DATA SECTION Block Start
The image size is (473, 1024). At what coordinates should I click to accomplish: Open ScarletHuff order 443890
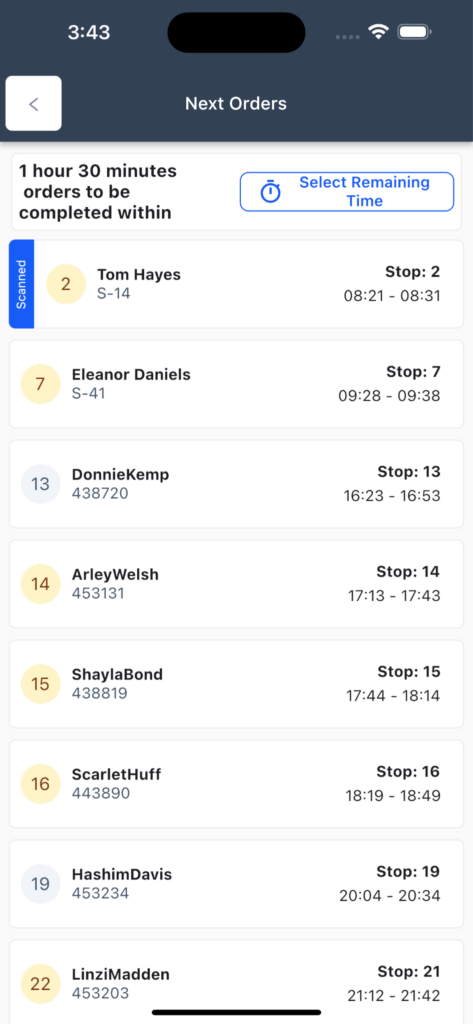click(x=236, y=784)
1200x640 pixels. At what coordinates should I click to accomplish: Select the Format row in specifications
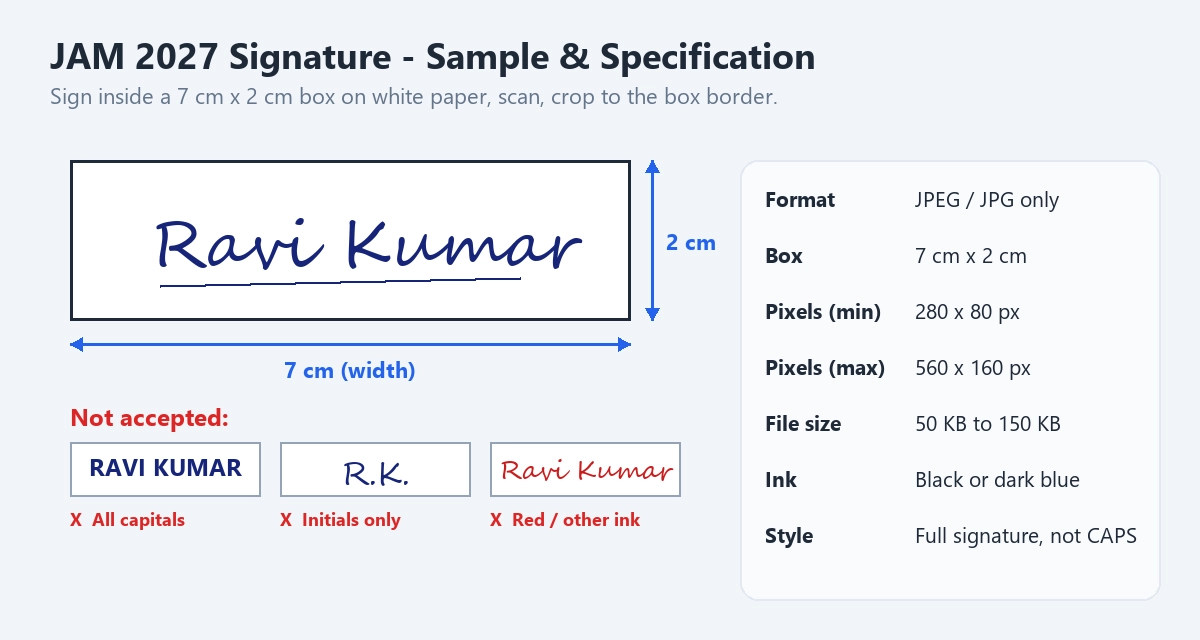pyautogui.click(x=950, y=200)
DATA SECTION Block End
DATA SECTION Block Start
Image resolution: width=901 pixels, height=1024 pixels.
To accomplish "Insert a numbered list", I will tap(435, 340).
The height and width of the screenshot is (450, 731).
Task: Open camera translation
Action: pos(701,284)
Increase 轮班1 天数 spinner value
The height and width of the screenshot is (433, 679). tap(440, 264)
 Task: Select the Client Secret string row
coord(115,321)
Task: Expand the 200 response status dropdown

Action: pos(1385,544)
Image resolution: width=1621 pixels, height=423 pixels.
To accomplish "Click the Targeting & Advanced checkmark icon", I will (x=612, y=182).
DATA SECTION Block End
DATA SECTION Block Start
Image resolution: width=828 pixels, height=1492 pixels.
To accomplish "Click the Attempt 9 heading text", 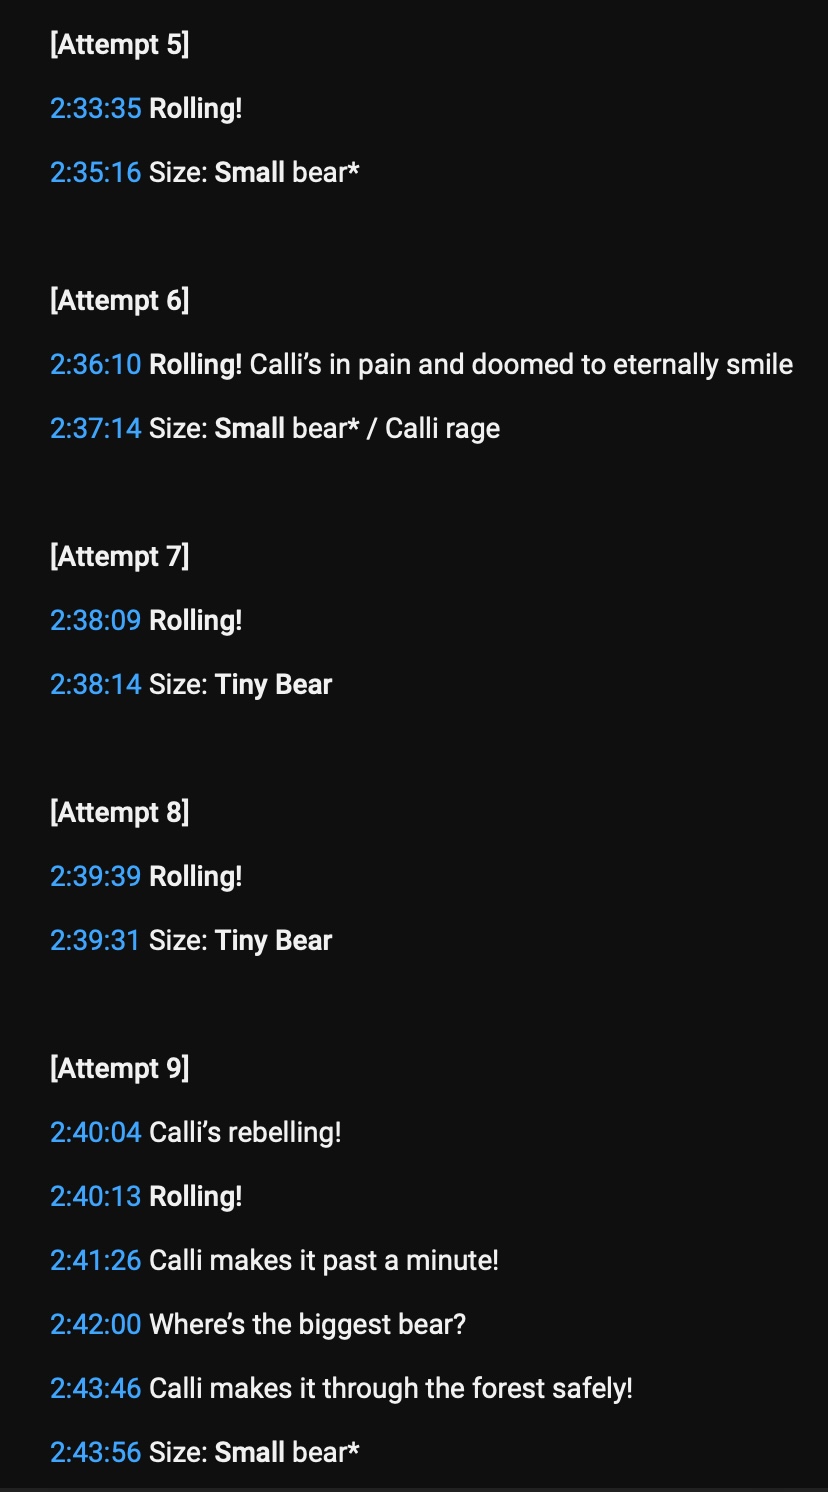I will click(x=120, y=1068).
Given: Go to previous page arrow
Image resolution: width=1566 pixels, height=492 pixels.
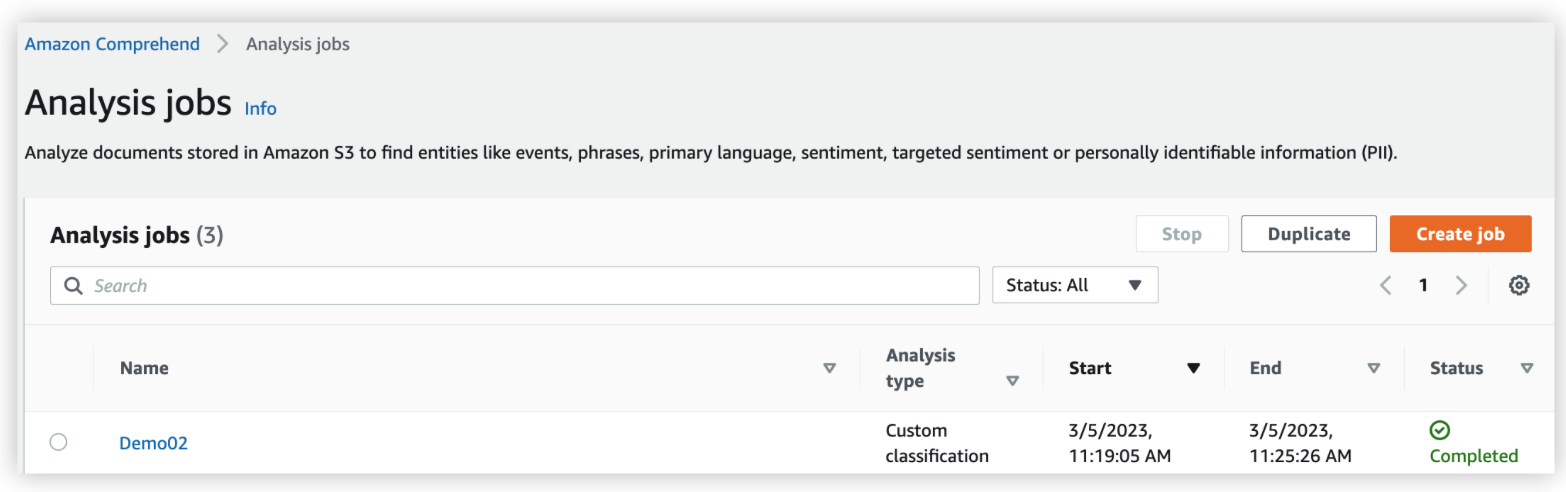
DATA SECTION Block End
■ **WHAT YOU ARE ASKED TO DO**:
Only lines with the word "resolution" are wanted. Find and copy them from the records above.

■ **ANSWER SECTION**:
Image resolution: width=901 pixels, height=1024 pixels.
Image resolution: width=1621 pixels, height=423 pixels.
Image resolution: width=828 pixels, height=1492 pixels.
Image resolution: width=1566 pixels, height=492 pixels.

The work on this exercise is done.